A total of 22 pHPT patients without a history of coronary artery disease and 7 age-matched control subjects were recruited. Dipyridamole myocardial blood flow (MBF) was assessed using 99mTc-sestamibi by measuring first-transit counts in the pulmonary artery and myocardial count rate from G-SPECT images. Baseline MBF was estimated 2 h later according to the same procedure. Regional CFR was defined as the ratio between dipyridamole and baseline MBF using a 17-segment left ventricular model.
Three pHPT patients showed reversible perfusion defects and were excluded from the analysis. In the remaining 19, CFR was significantly lower with respect to the control subjects (1.88±0.64 vs. 3.36±0.66, respectively; p<0.01). Moreover, patients studied for more than 28 months from pHPT diagnosis showed lower CFR values than the others (1.42±0.18 vs. 2.25±0.64, respectively; p<0.01). Consequently, the time from diagnosis to the nuclear study showed a reasonable correlation with the degree of CFR impairment (Spearman's rho -0.667, p<0.02).
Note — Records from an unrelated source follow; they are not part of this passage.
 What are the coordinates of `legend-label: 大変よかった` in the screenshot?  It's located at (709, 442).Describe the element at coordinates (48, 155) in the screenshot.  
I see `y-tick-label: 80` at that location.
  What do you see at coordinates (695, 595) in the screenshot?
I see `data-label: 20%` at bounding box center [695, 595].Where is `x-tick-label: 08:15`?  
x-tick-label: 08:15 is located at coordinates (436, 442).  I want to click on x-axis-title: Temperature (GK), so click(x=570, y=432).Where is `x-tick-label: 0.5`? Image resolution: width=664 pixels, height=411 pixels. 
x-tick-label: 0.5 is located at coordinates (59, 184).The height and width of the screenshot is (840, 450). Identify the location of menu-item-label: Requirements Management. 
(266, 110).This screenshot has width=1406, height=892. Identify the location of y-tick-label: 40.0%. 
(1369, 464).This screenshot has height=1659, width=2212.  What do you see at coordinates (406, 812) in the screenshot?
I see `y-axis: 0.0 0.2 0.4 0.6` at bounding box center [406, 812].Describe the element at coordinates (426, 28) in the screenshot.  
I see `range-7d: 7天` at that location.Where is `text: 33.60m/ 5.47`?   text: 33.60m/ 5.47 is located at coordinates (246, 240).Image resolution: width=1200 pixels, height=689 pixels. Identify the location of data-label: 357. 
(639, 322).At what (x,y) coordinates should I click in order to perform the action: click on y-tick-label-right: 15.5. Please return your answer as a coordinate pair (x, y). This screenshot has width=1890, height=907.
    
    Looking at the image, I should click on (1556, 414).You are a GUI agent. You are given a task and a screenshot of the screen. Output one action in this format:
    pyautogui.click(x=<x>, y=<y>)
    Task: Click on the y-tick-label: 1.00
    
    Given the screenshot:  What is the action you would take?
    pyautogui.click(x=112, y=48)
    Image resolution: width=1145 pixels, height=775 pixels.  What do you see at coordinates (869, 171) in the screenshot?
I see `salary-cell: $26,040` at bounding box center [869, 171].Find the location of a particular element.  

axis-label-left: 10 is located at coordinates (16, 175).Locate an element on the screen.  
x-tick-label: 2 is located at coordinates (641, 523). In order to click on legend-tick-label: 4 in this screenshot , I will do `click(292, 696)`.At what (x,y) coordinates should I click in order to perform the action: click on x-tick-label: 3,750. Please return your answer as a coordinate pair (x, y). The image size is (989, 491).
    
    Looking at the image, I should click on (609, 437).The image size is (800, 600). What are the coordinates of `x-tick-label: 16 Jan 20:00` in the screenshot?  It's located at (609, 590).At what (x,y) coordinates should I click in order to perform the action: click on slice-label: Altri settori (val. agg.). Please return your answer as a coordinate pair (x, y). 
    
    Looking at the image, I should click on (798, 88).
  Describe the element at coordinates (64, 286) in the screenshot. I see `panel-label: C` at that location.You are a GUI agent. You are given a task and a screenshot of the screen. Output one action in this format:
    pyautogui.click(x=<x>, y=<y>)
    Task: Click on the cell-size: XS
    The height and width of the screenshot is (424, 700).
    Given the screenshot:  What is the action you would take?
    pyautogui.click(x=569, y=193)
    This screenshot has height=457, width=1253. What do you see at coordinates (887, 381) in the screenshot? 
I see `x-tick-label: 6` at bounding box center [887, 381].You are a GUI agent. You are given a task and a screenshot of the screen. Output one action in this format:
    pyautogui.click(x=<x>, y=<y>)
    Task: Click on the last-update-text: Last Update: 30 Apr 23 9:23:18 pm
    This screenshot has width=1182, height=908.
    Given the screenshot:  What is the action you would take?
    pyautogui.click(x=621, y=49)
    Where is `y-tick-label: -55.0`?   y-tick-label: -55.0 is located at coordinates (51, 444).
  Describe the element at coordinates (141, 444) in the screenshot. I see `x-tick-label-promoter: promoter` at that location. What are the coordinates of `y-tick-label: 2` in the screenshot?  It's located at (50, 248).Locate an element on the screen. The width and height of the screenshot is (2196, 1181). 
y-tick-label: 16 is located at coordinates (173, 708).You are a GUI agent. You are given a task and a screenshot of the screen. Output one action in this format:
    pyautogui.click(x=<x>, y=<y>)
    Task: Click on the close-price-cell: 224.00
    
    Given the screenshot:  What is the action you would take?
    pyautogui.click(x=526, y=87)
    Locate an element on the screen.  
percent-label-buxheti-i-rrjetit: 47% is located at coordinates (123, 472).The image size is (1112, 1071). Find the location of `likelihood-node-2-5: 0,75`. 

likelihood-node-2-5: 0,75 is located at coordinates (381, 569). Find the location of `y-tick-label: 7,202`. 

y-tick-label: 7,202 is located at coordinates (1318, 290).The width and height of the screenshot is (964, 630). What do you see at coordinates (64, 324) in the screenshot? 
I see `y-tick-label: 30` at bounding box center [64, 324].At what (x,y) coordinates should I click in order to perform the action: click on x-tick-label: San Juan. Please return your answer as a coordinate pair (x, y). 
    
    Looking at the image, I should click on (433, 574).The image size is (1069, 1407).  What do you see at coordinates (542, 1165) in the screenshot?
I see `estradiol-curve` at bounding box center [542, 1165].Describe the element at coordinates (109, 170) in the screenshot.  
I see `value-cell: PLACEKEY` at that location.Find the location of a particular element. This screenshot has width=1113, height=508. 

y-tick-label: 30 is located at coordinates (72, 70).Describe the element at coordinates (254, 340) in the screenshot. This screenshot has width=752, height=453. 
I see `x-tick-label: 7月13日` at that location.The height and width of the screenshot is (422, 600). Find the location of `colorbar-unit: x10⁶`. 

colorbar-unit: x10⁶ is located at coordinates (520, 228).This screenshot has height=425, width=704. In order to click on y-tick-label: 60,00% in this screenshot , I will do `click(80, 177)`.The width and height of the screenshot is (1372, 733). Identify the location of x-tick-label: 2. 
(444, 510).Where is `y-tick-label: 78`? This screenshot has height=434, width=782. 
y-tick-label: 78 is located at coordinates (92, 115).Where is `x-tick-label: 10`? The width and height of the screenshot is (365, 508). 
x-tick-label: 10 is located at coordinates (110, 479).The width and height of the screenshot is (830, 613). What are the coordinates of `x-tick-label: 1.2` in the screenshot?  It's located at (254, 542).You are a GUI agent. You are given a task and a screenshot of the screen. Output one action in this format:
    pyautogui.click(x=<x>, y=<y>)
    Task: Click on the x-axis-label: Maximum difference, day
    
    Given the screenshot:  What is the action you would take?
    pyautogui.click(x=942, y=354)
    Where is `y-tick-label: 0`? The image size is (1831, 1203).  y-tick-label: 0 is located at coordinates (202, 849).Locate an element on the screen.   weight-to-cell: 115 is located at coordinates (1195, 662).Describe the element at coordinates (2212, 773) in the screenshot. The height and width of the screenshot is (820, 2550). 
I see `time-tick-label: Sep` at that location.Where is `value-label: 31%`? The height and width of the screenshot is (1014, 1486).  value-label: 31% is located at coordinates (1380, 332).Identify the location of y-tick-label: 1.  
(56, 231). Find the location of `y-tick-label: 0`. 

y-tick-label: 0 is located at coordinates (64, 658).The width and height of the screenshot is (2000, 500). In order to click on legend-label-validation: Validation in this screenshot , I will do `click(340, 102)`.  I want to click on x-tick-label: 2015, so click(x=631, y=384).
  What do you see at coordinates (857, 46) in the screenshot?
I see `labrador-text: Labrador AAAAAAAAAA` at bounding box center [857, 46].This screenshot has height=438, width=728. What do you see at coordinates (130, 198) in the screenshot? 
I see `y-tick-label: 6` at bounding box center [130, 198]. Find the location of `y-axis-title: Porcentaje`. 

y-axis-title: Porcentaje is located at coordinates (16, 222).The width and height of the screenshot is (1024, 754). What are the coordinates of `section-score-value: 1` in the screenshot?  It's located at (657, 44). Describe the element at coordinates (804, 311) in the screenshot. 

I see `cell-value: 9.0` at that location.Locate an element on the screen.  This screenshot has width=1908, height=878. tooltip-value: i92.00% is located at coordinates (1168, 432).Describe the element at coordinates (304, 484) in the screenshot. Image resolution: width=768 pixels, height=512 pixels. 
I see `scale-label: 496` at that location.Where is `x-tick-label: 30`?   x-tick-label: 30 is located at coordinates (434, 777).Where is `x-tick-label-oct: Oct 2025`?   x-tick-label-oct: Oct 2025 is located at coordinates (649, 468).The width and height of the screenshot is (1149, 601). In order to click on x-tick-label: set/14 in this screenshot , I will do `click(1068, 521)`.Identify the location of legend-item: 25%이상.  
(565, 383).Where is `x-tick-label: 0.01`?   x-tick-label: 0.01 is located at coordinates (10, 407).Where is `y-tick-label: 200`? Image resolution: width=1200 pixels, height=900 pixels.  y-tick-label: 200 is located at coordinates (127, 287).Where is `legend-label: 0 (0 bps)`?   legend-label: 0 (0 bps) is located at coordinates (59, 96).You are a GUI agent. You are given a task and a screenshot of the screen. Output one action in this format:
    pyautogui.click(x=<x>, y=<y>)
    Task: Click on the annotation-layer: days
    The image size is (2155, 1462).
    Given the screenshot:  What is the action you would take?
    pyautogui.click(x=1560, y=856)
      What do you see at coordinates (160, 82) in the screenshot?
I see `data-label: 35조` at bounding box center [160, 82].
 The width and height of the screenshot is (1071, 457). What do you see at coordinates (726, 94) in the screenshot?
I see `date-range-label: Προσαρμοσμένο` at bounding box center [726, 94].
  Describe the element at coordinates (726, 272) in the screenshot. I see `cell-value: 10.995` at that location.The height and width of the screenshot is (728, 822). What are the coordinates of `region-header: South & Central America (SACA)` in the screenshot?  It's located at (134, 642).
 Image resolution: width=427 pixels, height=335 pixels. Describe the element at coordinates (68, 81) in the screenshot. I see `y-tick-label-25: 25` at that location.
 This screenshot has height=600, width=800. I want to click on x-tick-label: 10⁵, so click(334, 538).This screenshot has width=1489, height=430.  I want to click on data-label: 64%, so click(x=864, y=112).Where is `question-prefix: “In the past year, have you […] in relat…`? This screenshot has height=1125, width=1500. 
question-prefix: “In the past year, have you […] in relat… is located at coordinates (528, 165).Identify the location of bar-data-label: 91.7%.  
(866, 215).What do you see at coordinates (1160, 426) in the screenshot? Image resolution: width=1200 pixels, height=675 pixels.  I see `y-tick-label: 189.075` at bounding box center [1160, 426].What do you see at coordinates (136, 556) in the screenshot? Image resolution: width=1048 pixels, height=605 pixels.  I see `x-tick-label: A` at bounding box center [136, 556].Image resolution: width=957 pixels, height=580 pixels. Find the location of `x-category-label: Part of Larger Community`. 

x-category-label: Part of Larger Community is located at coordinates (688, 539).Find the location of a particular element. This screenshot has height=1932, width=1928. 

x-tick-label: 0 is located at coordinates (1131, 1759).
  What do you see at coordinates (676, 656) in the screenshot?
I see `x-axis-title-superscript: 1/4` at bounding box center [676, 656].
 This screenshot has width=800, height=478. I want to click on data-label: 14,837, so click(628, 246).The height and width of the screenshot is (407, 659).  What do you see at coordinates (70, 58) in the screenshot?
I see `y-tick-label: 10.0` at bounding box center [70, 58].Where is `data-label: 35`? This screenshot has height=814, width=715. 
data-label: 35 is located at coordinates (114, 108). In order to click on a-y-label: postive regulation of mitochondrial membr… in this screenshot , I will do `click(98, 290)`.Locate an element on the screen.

pHPT is associated with a significant dysfunction of the coronary microcirculation. This disorder might contribute to the high cardiovascular risk of conditions characterized by chronic elevations in serum PTH levels.
原发性甲状旁腺功能亢进症(pHPT)导致心血管风险增加的机制尚未完全明确。最近,由于越来越多的证据表明甲状旁腺激素(PTH)作用于内皮和血管壁,这一问题再次成为研究热点。本研究旨在测量局部冠状动脉血流储备(CFR),以确定 pHPT 引起的血管损伤是否会影响冠状动脉微血管功能。
共纳入 22 例无冠心病病史的 pHPT 患者和 7 例年龄匹配的对照组。采用 99mTc-甲氧基异丁基异腈通过测量肺动脉首过计数和 G-SPECT 图像中心肌计数率,评估双嘧达莫心肌血流(MBF)。根据相同的程序,2 小时后估计基础 MBF。使用 17 节段左心室模型,将双嘧达莫和基础 MBF 的比值定义为局部 CFR。
3 例 pHPT 患者出现可逆性灌注缺损,排除在分析之外。在其余的 19 例中,CFR 明显低于对照组(分别为 1.88±0.64 和 3.36±0.66;p<0.01)。此外,从 pHPT 诊断到核研究的时间超过 28 个月的患者,CFR 值低于其他患者(分别为 1.42±0.18 和 2.25±0.64;p<0.01)。因此,从诊断到核研究的时间与 CFR 损伤程度呈合理相关性(Spearman's rho -0.667,p<0.02)。
pHPT 与冠状动脉微循环的明显功能障碍有关。这种紊乱可能导致血清 PTH 水平持续升高的情况下心血管风险增加。